Provided entries
►
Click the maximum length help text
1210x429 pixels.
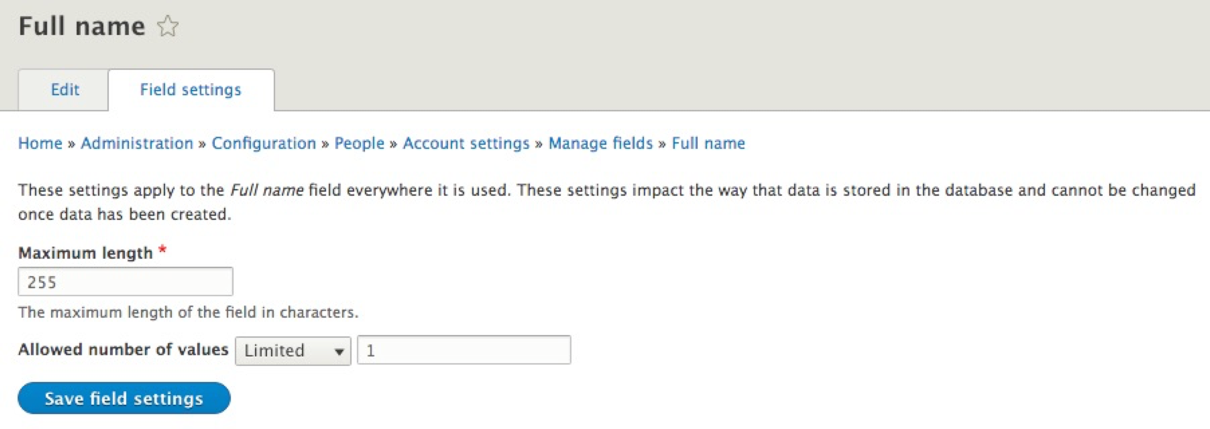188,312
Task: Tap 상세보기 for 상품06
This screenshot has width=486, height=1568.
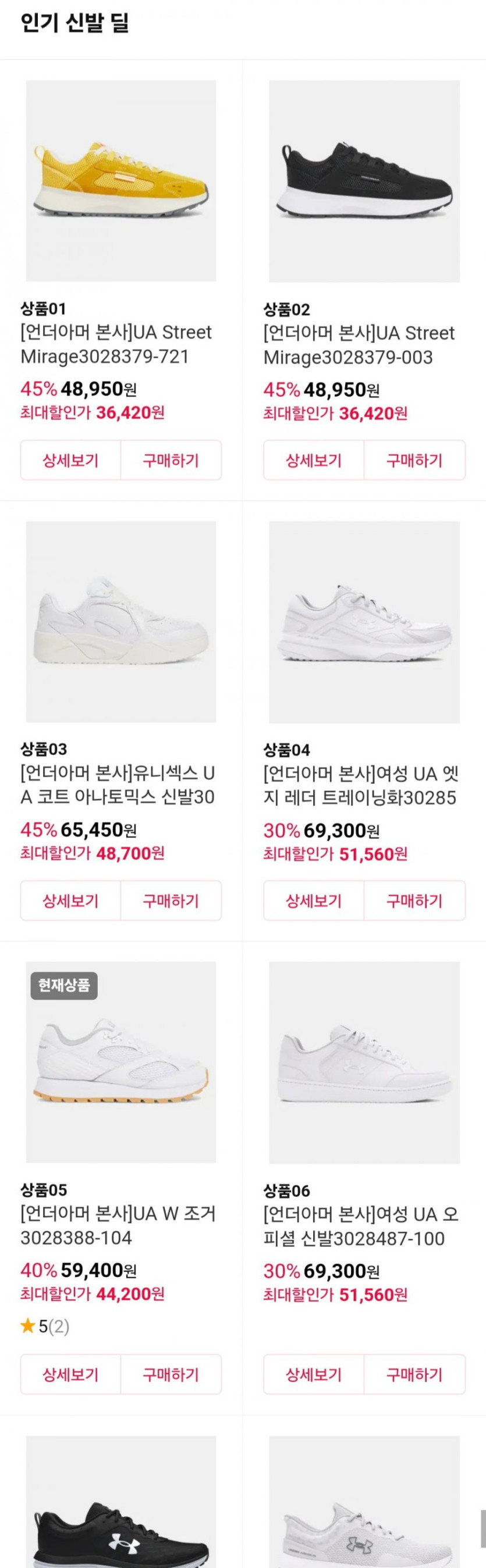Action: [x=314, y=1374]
◄
►
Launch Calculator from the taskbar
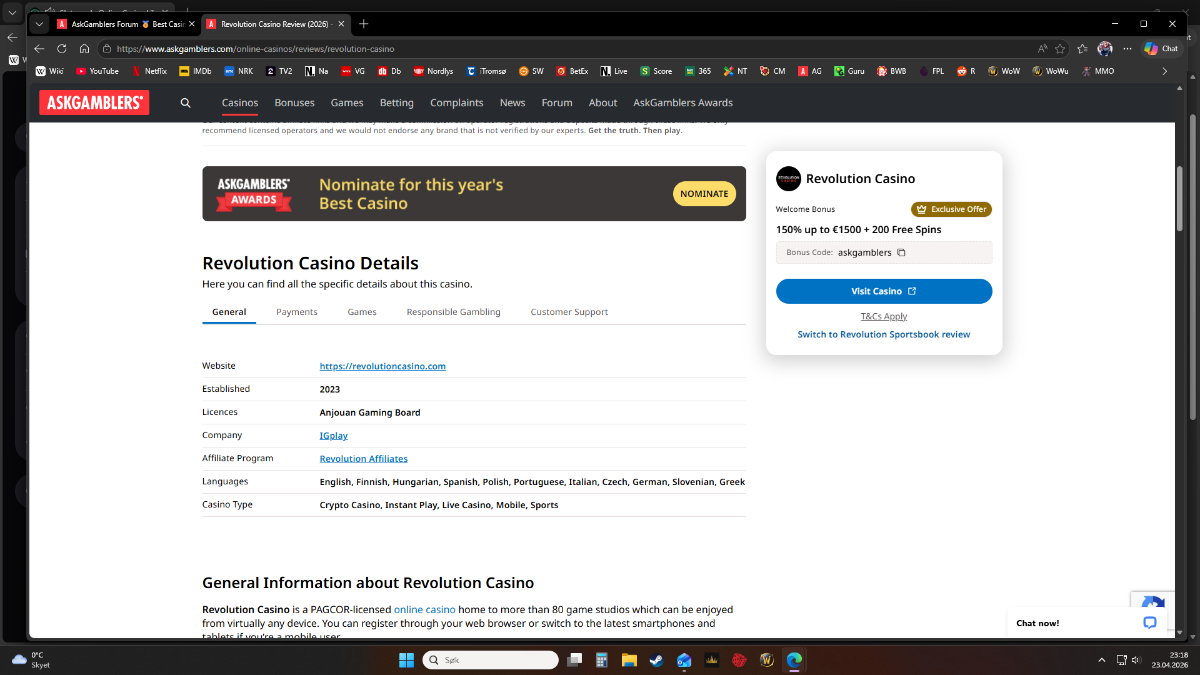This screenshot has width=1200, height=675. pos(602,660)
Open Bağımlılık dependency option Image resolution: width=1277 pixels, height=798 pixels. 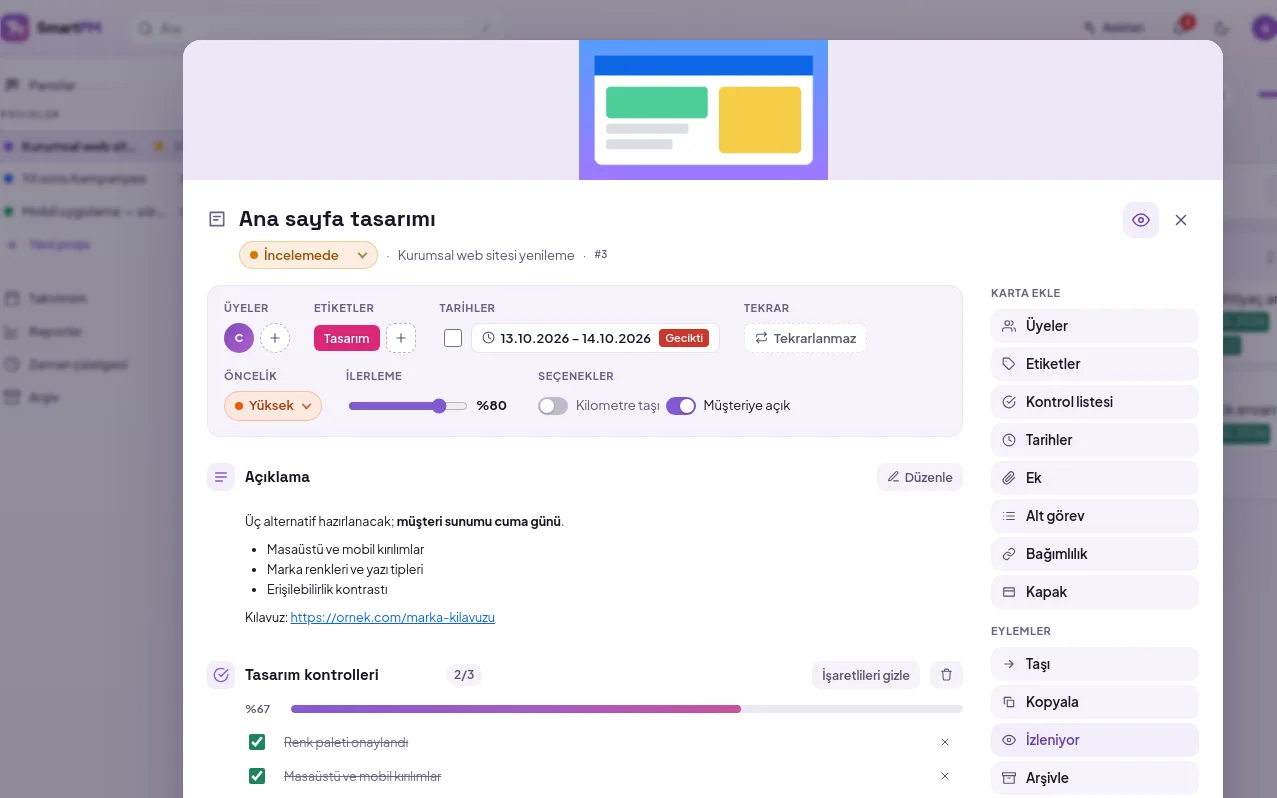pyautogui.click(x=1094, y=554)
◄
Stated task
Rewrite the entries in the stretch from the line containing "Click the maximum length help text" through the line containing "Action: [x=314, y=1374]", swapping "Tap" for "Press" and changing nothing else. Leave the pictures out of your answer.

Task response
Click the maximum length help text
1210x429 pixels.
188,312
Task: Press 상세보기 for 상품06
This screenshot has width=486, height=1568.
Action: [x=314, y=1374]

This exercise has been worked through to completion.